As a former teacher, I’m always interested to see how teaching has changed over the years. We like to think that with all the new information about how children develop and learn, that modern education is an improvement over what was going on in classrooms in the 1930s. But educational thought is not linear, but rather, it is cyclical, with ideas falling from favor only to return 20 years down the road.
I wasn’t even sure they still teach “home ec” in schools these days, so I went to the website of my high school, and sure enough, there it is: “Apparel Development.” The course description says that the learner will “develop and produce a clothing product.” And then it goes on to say that the student will develop a business plan for an apparel business, using skills learned in math, science, English… As former educator, I can see that this is just so much educate-talk. Seriously, what is wrong with just teaching the kids to sew? It’s a valuable skill even if it does not lead to a stint on Project Runway or a career in the fashion industry.
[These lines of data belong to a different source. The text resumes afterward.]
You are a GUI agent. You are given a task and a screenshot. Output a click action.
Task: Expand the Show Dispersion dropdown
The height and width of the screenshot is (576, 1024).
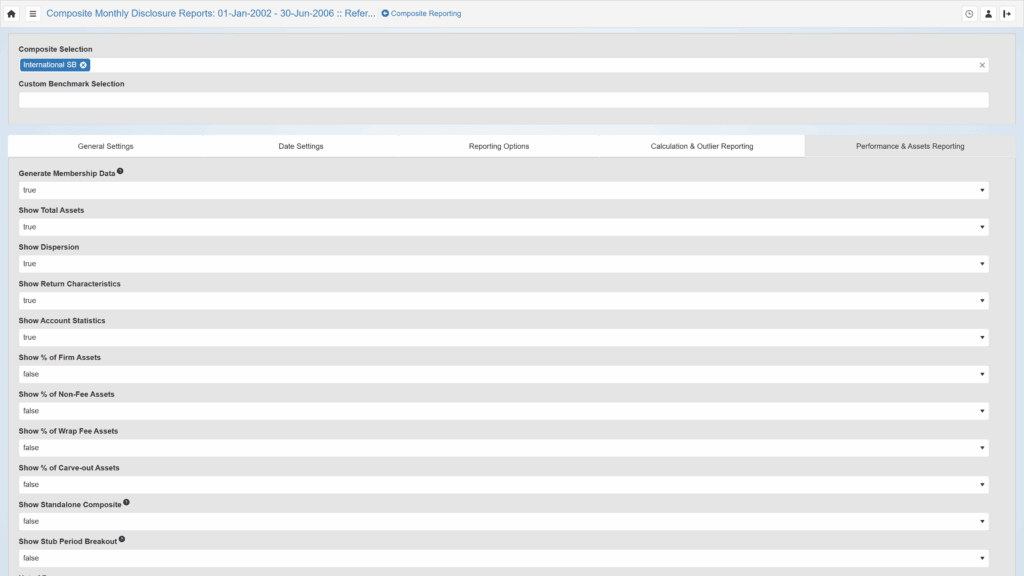503,264
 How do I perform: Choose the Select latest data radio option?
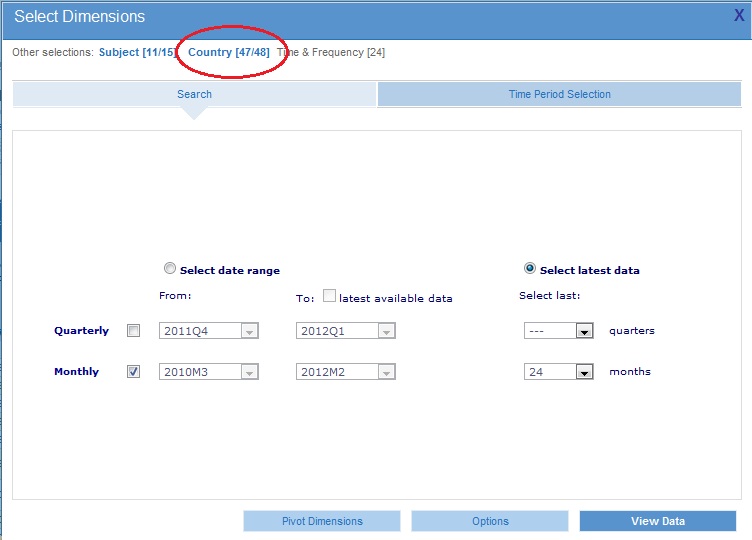[x=530, y=269]
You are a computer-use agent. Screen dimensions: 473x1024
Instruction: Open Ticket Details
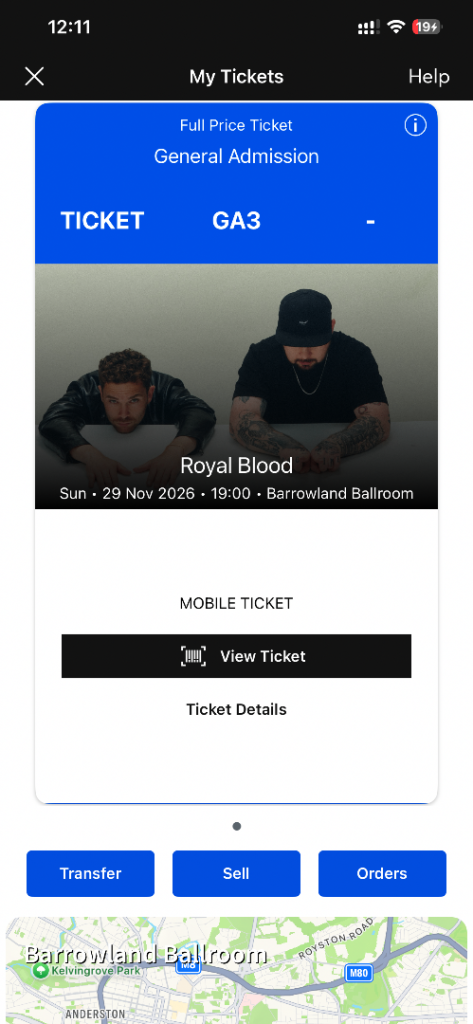coord(236,709)
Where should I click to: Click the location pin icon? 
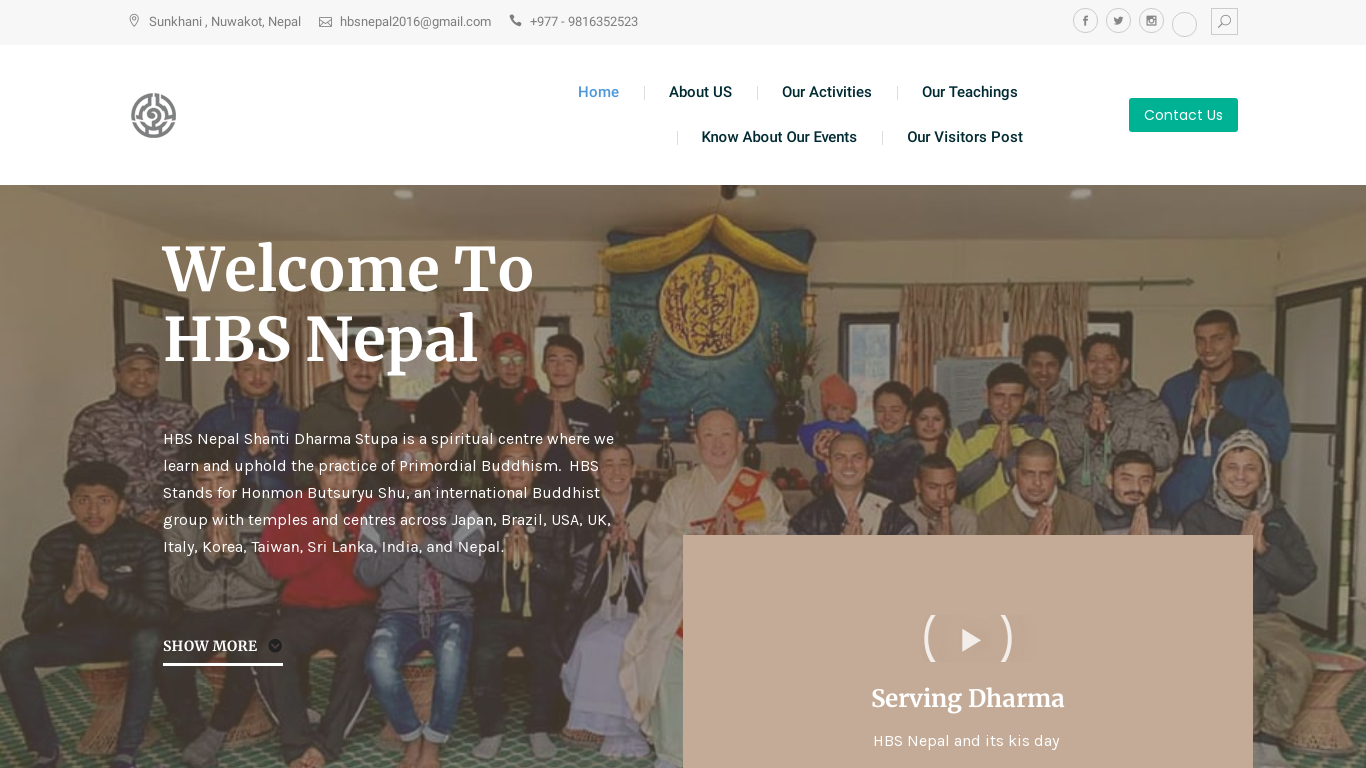point(134,21)
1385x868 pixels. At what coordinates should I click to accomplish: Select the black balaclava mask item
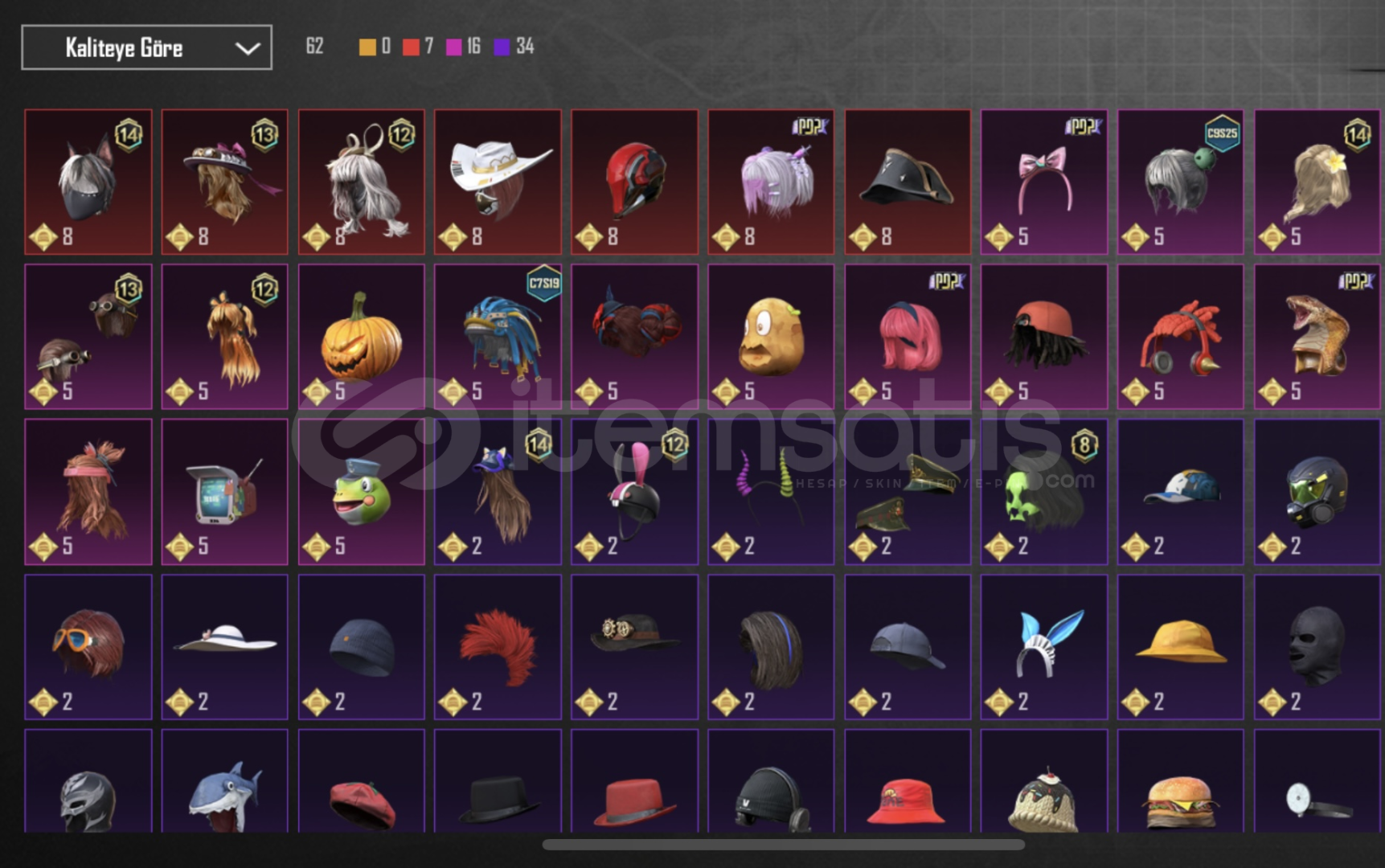coord(1317,646)
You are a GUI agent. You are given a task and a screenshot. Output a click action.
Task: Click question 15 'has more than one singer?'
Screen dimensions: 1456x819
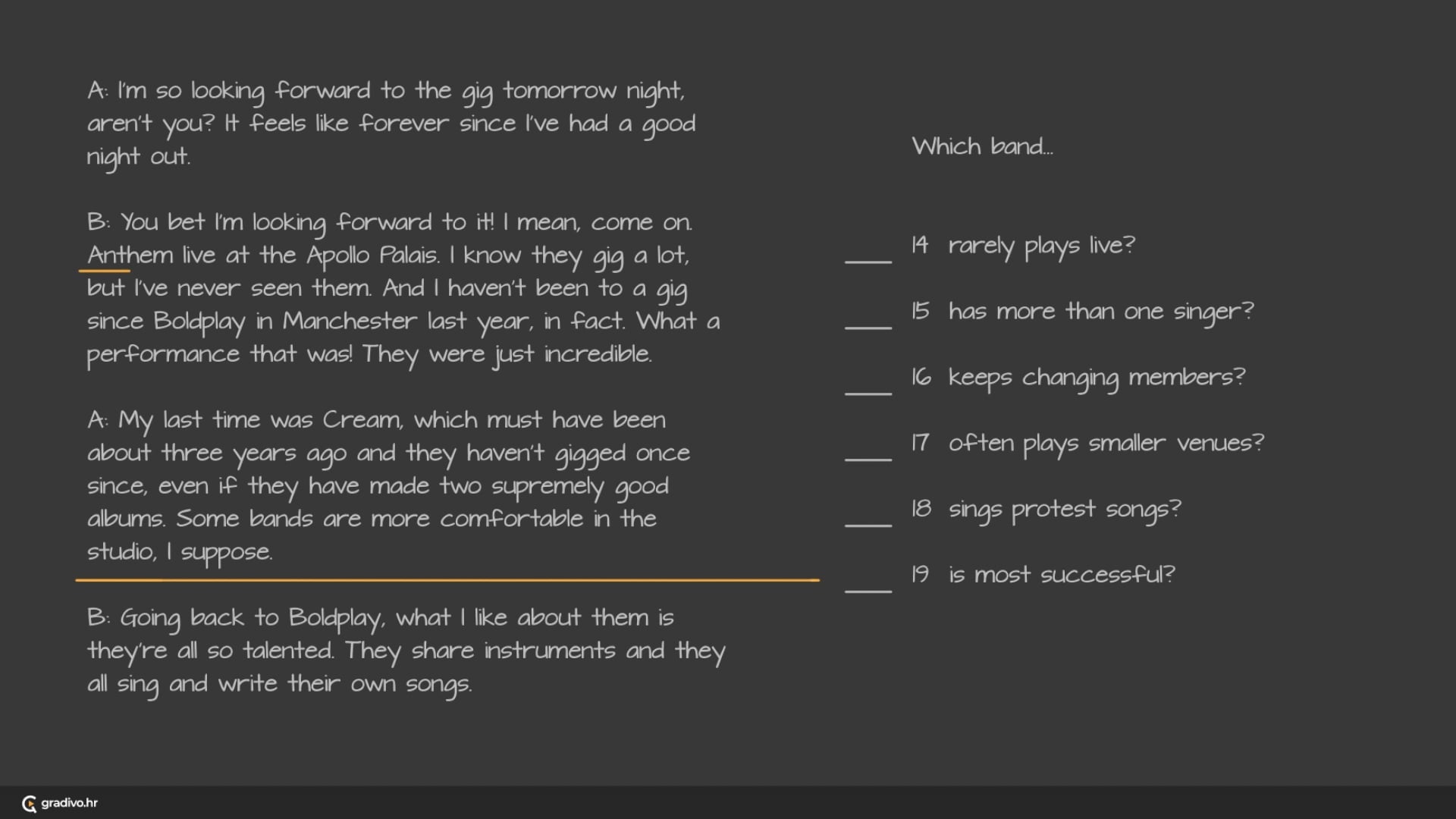1100,312
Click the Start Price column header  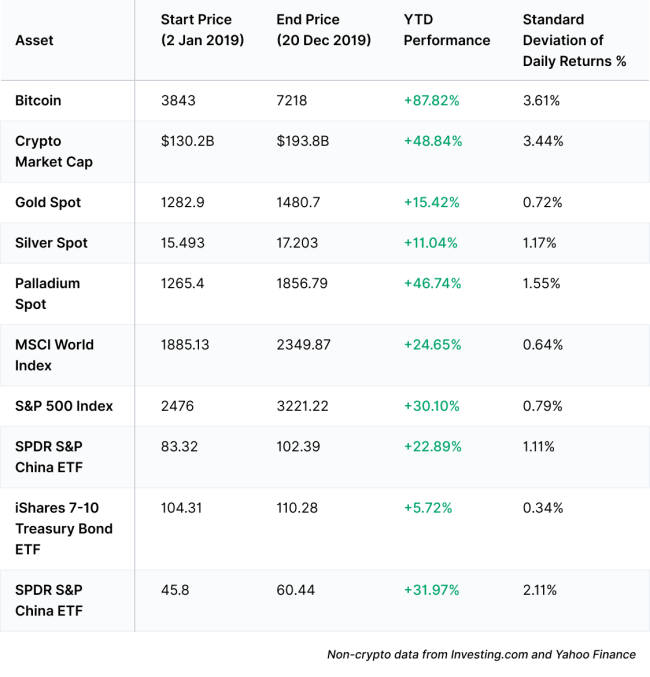tap(202, 30)
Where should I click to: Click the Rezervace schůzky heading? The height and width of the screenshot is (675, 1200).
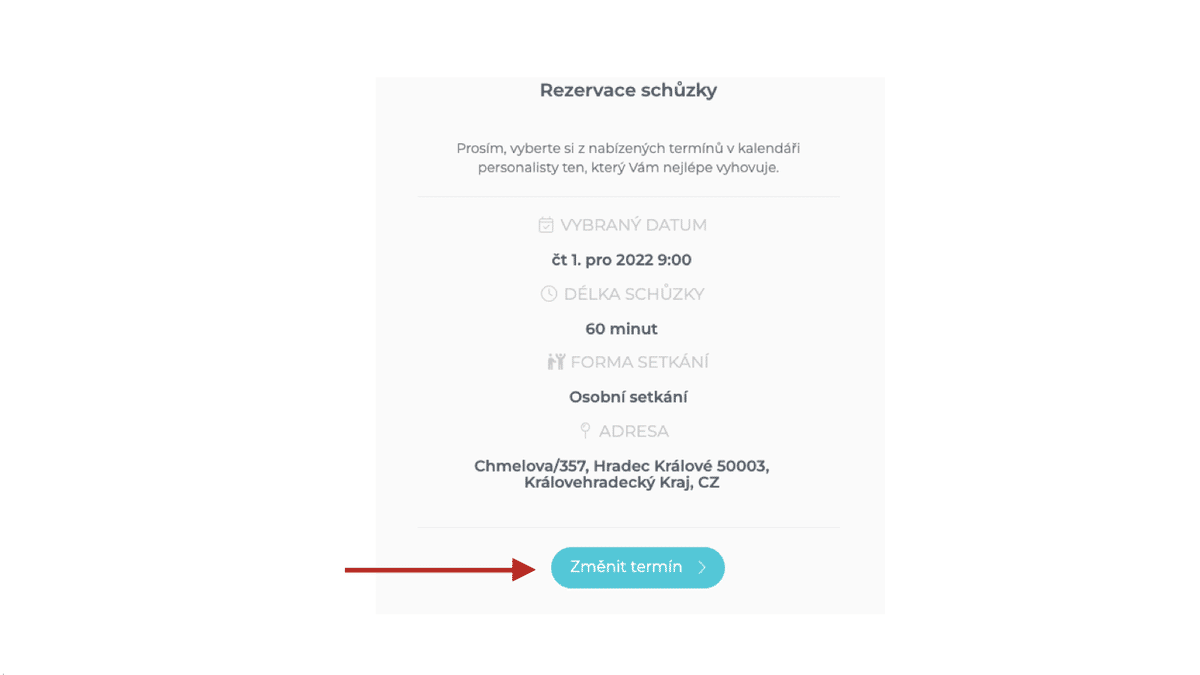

I took home ec in the 1970s. I already knew how to sew, and loved it, so the thought of spending an hour of school time at a sewing machine was irresistible! Not that it was perfect – one of my teachers was absolutely mean, and I spent a great deal of my time helping the other girls because said teacher had not a clue about sewing.
The way we were taught to sew in the 70s was that you had to pick a pattern from a pre-approved list of simple dresses, buy the fabric and then we worked together, first with cutting the fabric, and then into the making of the dress. The problem with this approach was that most of the students bumbled through the process, trying to follow the written directions as best they could. No two people were ever doing the same thing, which was fine if you knew what you were doing, but frustrating if this was your first time at a sewing machine.
Finding this student-made book from the 1930s was a revelation! The girls learned the skills needed to make a garment before tackling the first project. Have you ever wondered why the sewing directions in a 1920s or 1930s pattern are so sketchy? Well, it is because the directions did not explain how to make a placket (or a French seam, or a ruffled edge); the pattern company assumed you already knew how to make it.
In the 1970s, I was never taught how to make a placket or a French seam, or a ruffle. I was taught only what my simple pattern required.
A small taste of what Loretta Wiese of Berlin, Wisconsin learned in 1933-34 at Princeton High School:
Collar and facing for blouse or middy
Buttonholes (needs to practice!)
And because this is 1933, mending a hole
Principles of Design and Color
Anyone beside me completely envious of that penmanship?